Last Saturday, while at a park I ran into three really nice women who instantly identified me as “Korean.” They began questioning me on what I knew about the language and culture and each time I answered with a half-ashamed “I’m working on learning.” After realizing I knew very little about South Korea’s richness, they invited me to attend their Korean church the following day. Although at the time I was enthused (mainly for the food afterward…), the enthusiasm soon turned to reluctance.
I felt that it was too soon to 1) be in the church environment again and 2) be around other Koreans.
Nonetheless, when I woke up the next morning, I convinced myself to go because I knew that if I didn’t just ‘get it over with,’ I never would. January would turn into February, February into March, and on and on.
So when 12:20 pm rolled around, a friend and I jumped into the car and headed to the Korean church for their 12:30 pm service. I was a little anxious, but was able to keep calm by continuing to talk and make jokes.
That is of course, until we pulled into the parking lot and searched for the entrance.
As soon as we walked inside all of the anxiety I had been working so hard to keep at bay came on with full force. The pastor came up and greeted us, followed by the three women I had seen at the park the previous day. Everyone was super friendly and welcoming, but when you want to make yourself invisible, super friendly and welcoming is the last thing you want. Especially when they hand you a “first time visitor” card and request that you fill it out. I remember looking at the card, trying to figure out how to politely say “actually, I don’t want you to know anything about me…” when my friend took initiative and said that she’d fill hers out first. So following her lead, I filled it out too, however I must admit that I wrote somewhat illegibly with the intention of people not being able to read it…(filling it out counts for something, right).

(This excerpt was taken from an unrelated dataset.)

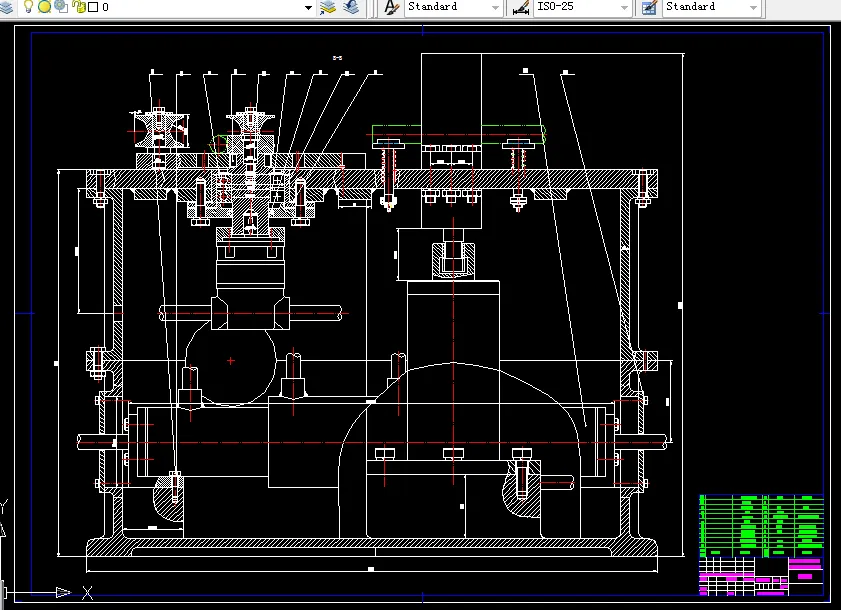Screen dimensions: 841x610
Task: Expand the text style Standard dropdown
Action: (x=495, y=7)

Thankfully, once the cards were filled out, the woman who was waiting on them left us alone in our empty pew.
After we were alone in the pew I tried to get myself to relax, but to no avail. I began breaking out in hives, and in between squirming around in my seat to not-so-ambiguously scratch, I began to notice that I was actually surrounded by other Koreans, people who looked like me…for the first time ever.
Then, as a familiar song began to play (one that is often played at my former church), everything became too much to handle. Something about the merging of the two contexts/environments, my adoptive parents (church and the accompanying sentiments) and my biological parents (other Koreans), left me with a sense of urgency that I had to find my biological parents.
And with such urgency also comes the disappointment surrounding “what if they can’t be found?”
This is the point where I started tearing up, became really nauseous, and realized that I needed to get out and far, far away from the church.
When I got the okay from my friend, I rushed out of the building, completely ignoring the nice woman at the door who was trying to say something to us, never turning back.
Cool experience, huh? As you can imagine, the rest of the day was a bit rough. And I have no intention of going back, ever.
There’s my three steps back…
but thankfully, I think I might actually be moving forward…slowly.